Limited-Purpose Subsidiaries
- ----------------------------

The Company's limited-purpose subsidiaries no longer issue mortgage-backed
bonds and mortgage-participation securities, but they continue to hold
collateral for previously issued mortgage-backed bonds in which the Company
maintains a residual interest. Revenues of the limited-purpose subsidiaries
consist of interest on mortgage collateral subject to bond indebtedness.
Expenses consist primarily of interest on the outstanding bonds and
amortization of deferred costs. Revenues, expenses and portfolio balances
continue to decline as the mortgage collateral pledged to secure the bonds
decreases due to scheduled principal payments, prepayments and exercises of
early redemption provisions. Revenues have approximated expenses for the last
three years.


Real Estate and Economic Conditions
- -----------------------------------

The Company is significantly affected by the cyclical nature of the
homebuilding industry, which is sensitive to fluctuations in economic
activity, interest rates and levels of consumer confidence, the effects of
which differ among the various geographic markets in which the Company
operates. Higher interest rates may affect the ability of buyers to qualify
for mortgage financing and decrease demand for new homes. As a result, the
Company's home sales and mortgage originations generally will be negatively
impacted by rising interest rates. Prepayments, which are higher in a falling
interest rate environment, reduce the value of loan servicing rights in the
Company's loan servicing portfolio. Movements in interest rates may also
affect the market value of the Company's investment portfolio. The Company's
business is also affected by local economic conditions, such as employment
rates and housing demand in the markets in which it builds homes.

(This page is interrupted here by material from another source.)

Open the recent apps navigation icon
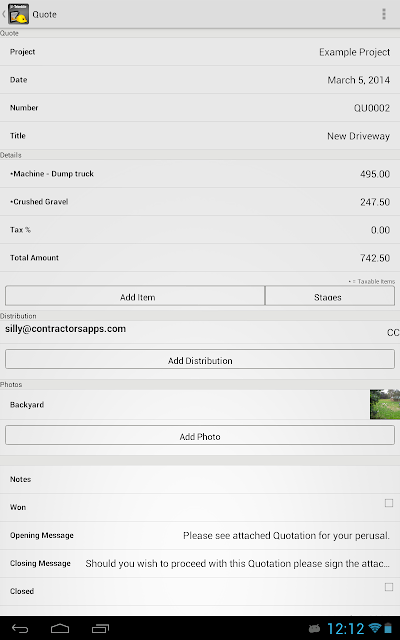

Inventory risk can be substantial for homebuilders. The market value of land,
building lots and housing inventories can fluctuate significantly as a result
of changing market and economic conditions. In addition, inventory carrying
costs can be significant and can result in losses in poorly performing
projects or markets. The Company must, in the ordinary course of its
business, continuously seek and make acquisitions of land for expansion into
new markets as well as for replacement and expansion of land inventory within
its current markets. Although the Company employs various measures designed
to manage inventory risks, there can be no assurance that such measures will
be successful.


Competition
- -----------

The residential housing industry is highly competitive, and the Company
competes in each of its markets with a large number of national, regional and
local homebuilding companies. Some of these companies are larger than the
Company and have greater financial resources. In addition, the general
increase in the availability of capital and financing in recent years has made
it easier for both large and small homebuilders to expand and enter new
markets and has increased competition. In addition, the Company competes with
other housing alternatives including existing homes and rental housing.
Principal competitive factors in homebuilding are home price, design, quality,
reputation, relationship with developers, availability and location of lots
and availability of customer financing.

The financial services segment competes with other mortgage bankers to arrange
financing for home buyers and refinancing customers. Principal competitive
factors include interest rates and other features of mortgage loan products
available to the consumer.


Regulatory and Environmental Matters
- ------------------------------------
The homebuilding segment is subject to various local, state and federal
statutes, ordinances, rules and regulations concerning zoning, building
design, construction and similar matters, including local regulations which
impose restrictive zoning and density requirements in order to limit the
number of homes that can be built within the boundaries of a particular area.
The Company may also be subject to periodic delays in homebuilding projects
due to building moratoria in any of the areas in which it operates.
Generally, such moratoria relate to insufficient water or sewage facilities or
inadequate roads or local services.

The Company and its competitors are subject to a variety of local, state and
federal statutes, ordinances, rules and regulations concerning the protection
of health and the environment. The Company is also subject to a variety of
environmental conditions that can affect its business and its homebuilding
projects. The particular environmental laws which apply to any given
homebuilding site vary greatly according to the site's location, the site's
environmental condition and the present and former uses of the site, as well
as adjoining properties. Environmental laws and conditions may result in
delays, may cause the Company to incur substantial compliance and other costs,
and can prohibit or severely restrict homebuilding activity in certain
environmentally sensitive regions or areas.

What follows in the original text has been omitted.